Freigeschaltet durch Thorsten Schmitt
Frankfurter Börse: Innenansicht mit Blick auf die DAX-Kurstafel
Frankfurter Börse: Innenansicht mit Blick auf die DAX-Kurstafel

Foto: Dontworry
Lizenz: CC-BY-SA-3.0
Die Originaldatei ist hier zu finden.

Zum Wochenausklang hat der DAX nachgelassen. Zum Xetra-Handelsschluss wurde der Index mit 13.579,33 Punkten berechnet, ein Minus in Höhe von 0,62 Prozent im Vergleich zum Vortagesschluss.
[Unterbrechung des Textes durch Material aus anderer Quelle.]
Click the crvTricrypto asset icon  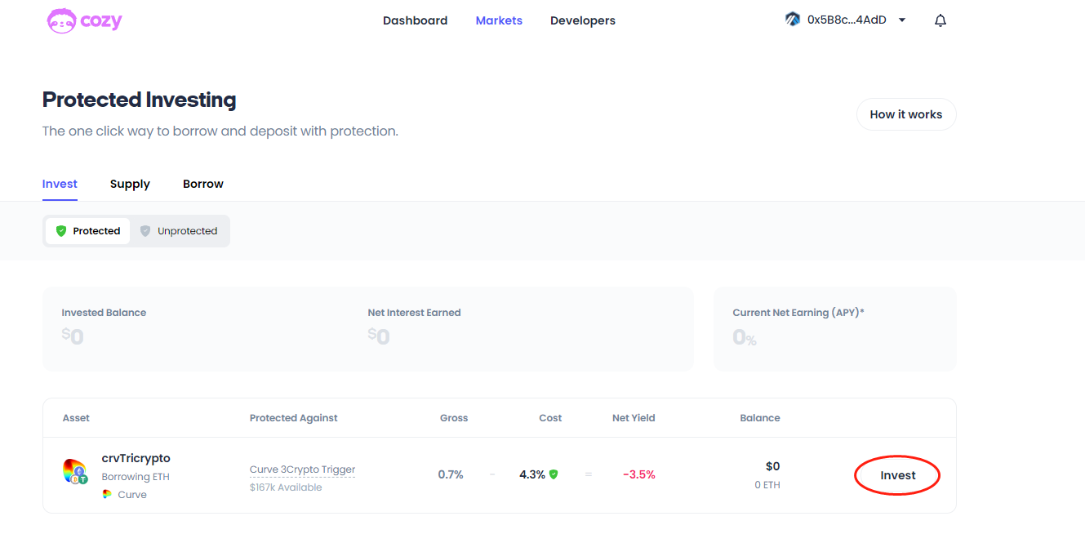click(x=75, y=471)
Aktien der Deutschen Bank setzten sich am Freitagnachmittag kurz vor Handelsende mit einem Abschlag von über vier Prozent an das Ende der Kursliste. Auch Daimler und Infineon waren zu diesem Zeitpunkt über drei Prozent im Minus. Einerseits gab es am Freitag unerwartet positive europäische Konjunkturdaten: So legte das Barometer für die Stimmung der europäischen Einkaufsmanager überraschend zu. Auch der Index des verarbeitenden Gewerbes in Deutschland entwickelte sich besser als erwartet. Gleichzeitig machte aber die weitere Ausbreitung des Coronavirus in Asien vielen Anlegern Sorge. Gegen den Trend richtig gut lief es dagegen für die Energieversorger Eon und RWE, die kurz vor Handelsende rund 0,8 Prozent im Plus waren, direkt hinter Allianz-Aktien, die zu diesem Zeitpunkt mit einem Plus von rund einem Prozent am besten liefen.

Die europäische Gemeinschaftswährung tendierte am Freitagnachmittag stärker. Ein Euro kostete 1,0861 US-Dollar (+0,68 Prozent).